Direito ao Ponto
O projeto Direito ao Ponto tem como objetivo tornar a comunicação entre o Poder Judiciário e a sociedade mais acessível, clara, objetiva e inclusiva. Para isso, propõe a elaboração de modelos de peças processuais destinadas ao público leigo, com base nos fundamentos do design thinking, da linguagem simples e do direito visual, por meio da cooperação e do intercâmbio de conhecimentos entre os Tribunais Regionais do Trabalho da 3ª e 4ª Regiões (TRT-MG e TRT-RS). O projeto foi desenvolvido em alinhamento aos princípios e objetivos do Pacto Nacional do Judiciário pela Linguagem Simples do Conselho Nacional de Justiça (CNJ), constituindo um esforço conjunto para aprimorar a prestação jurisdicional e ampliar o acesso à justiça.
A solução inovadora consistiu na criação e prototipação de três documentos de comunicação com o público externo em pontos críticos do processo trabalhista: notificação inicial de audiência virtual una, em processo de rito sumaríssimo; citação para pagar prevista no art. 884 da CLT; e mandado para penhora de bens. Foram realizadas oficinas com base em design thinking, envolvendo servidores dos dois regionais e público externo, para ideação e definição da formatação dos documentos, com posterior submissão dos protótipos para coleta de feedback.
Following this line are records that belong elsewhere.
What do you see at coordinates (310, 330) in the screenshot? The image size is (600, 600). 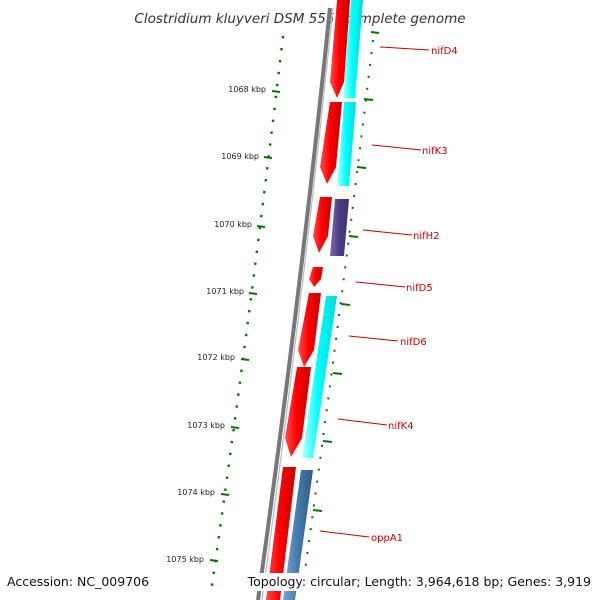 I see `nifD6-cds-arrow` at bounding box center [310, 330].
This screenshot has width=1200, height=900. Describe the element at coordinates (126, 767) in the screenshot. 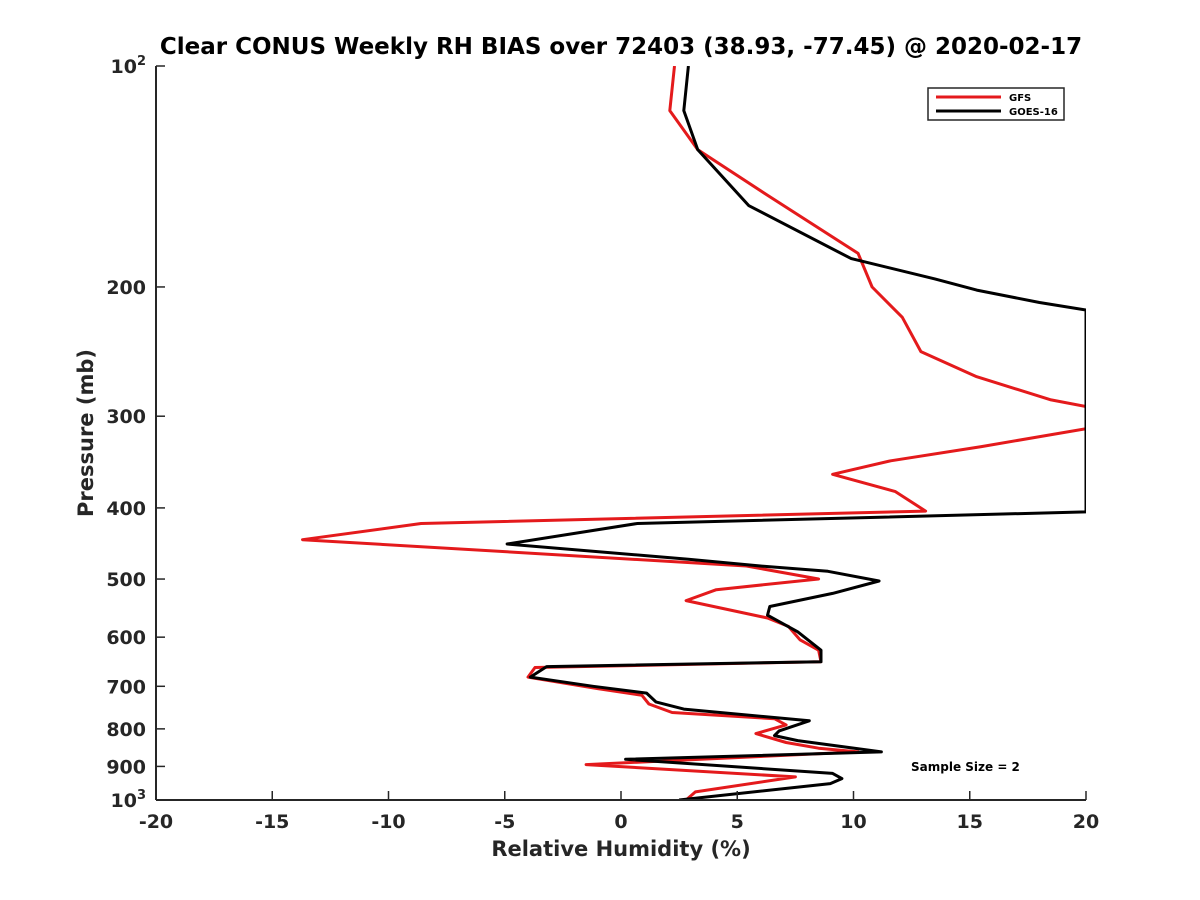

I see `y-tick-label: 900` at that location.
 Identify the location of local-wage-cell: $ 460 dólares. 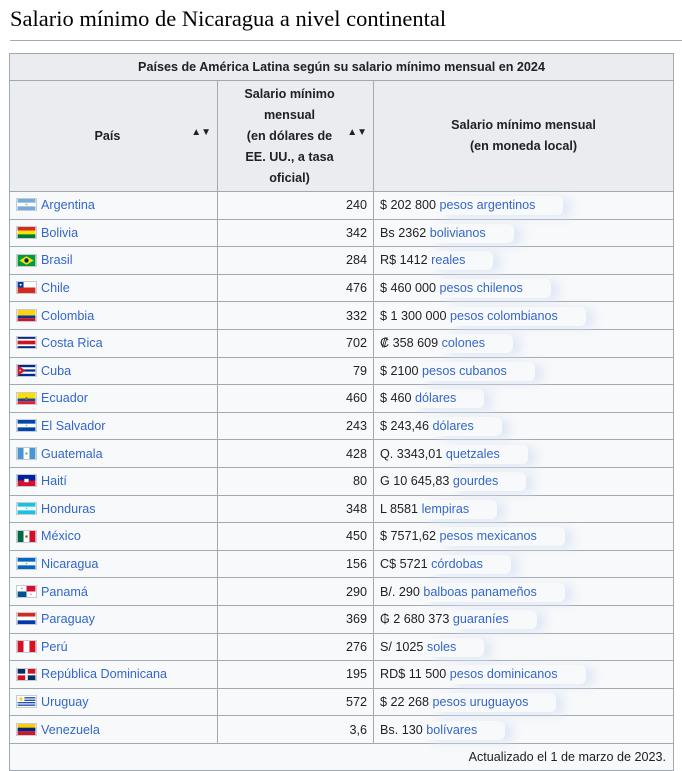
(524, 398).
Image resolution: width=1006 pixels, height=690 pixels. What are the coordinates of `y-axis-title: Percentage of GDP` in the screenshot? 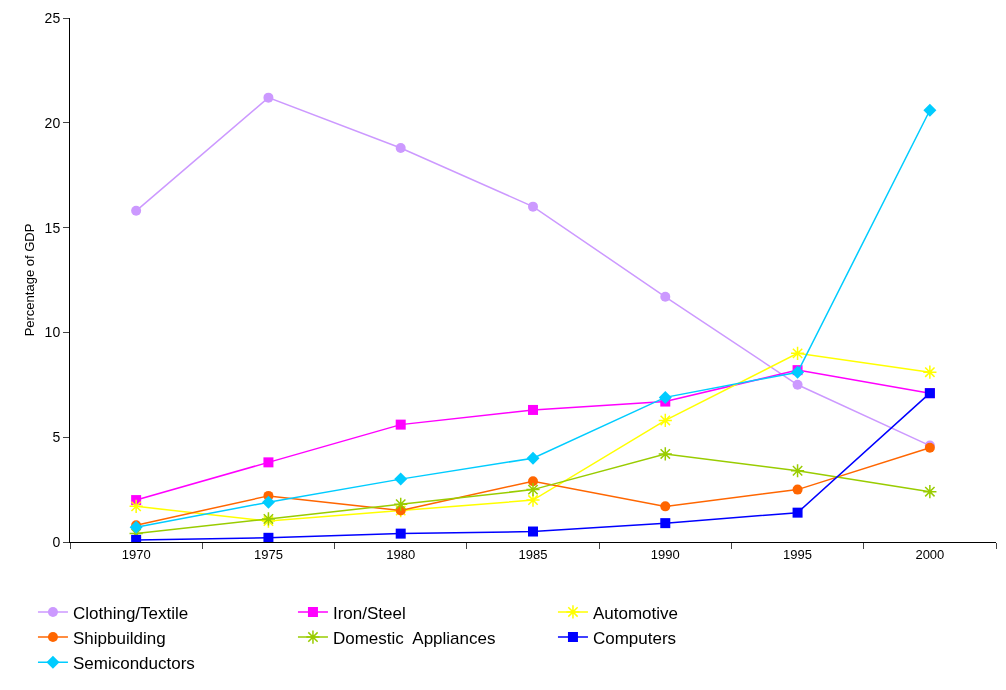 It's located at (30, 280).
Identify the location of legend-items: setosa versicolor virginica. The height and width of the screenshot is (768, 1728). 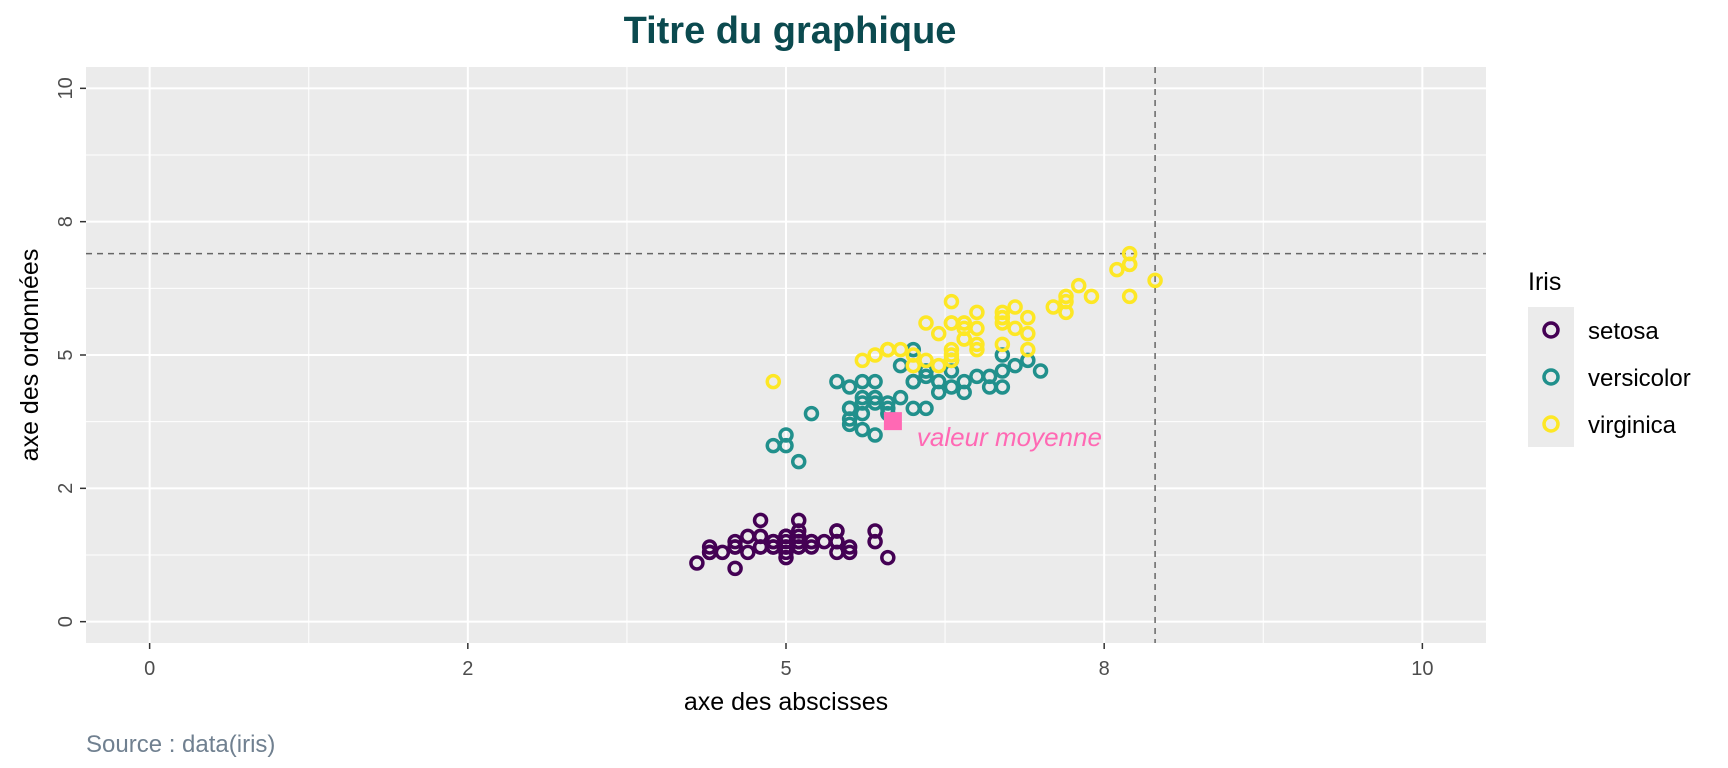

Após a aprovação, os modelos foram disponibilizados no editor de texto do PJe.
O propósito do projeto é transformar a forma de atuação das unidades judiciárias de primeiro grau, gerando valor ao permitir que o público externo compreenda adequadamente o conteúdo das comunicações recebidas e as providências necessárias a partir de seu recebimento. A iniciativa contempla pelo menos 8 (oito) dos 10 (dez) princípios da gestão da inovação no Poder Judiciário, previstos no art. 3º da Resolução CNJ nº 395/2021: cultura da inovação, foco no usuário, participação, colaboração, desenvolvimento humano, acessibilidade, desburocratização e transparência.
O Direito ao Ponto representa um avanço significativo na democratização do acesso à justiça, ao tornar a linguagem jurídica mais compreensível e os processos judiciais mais acessíveis à sociedade. Ao adotar abordagens de inovação em seu desenvolvimento, a iniciativa mantém o foco na experiência do usuário, com a participação ativa da sociedade na construção da solução.
A criação de modelos baseados na linguagem simples e no direito visual elimina barreiras de compreensão e promove maior clareza e transparência na comunicação, inclusive no âmbito interno, contribuindo para a disseminação dessas práticas em outras etapas do processo. A iniciativa também contribui para a redução da exclusão informacional e o fortalecimento dos princípios democráticos, ao ampliar a capacidade dos cidadãos de compreender e interagir com o sistema judicial.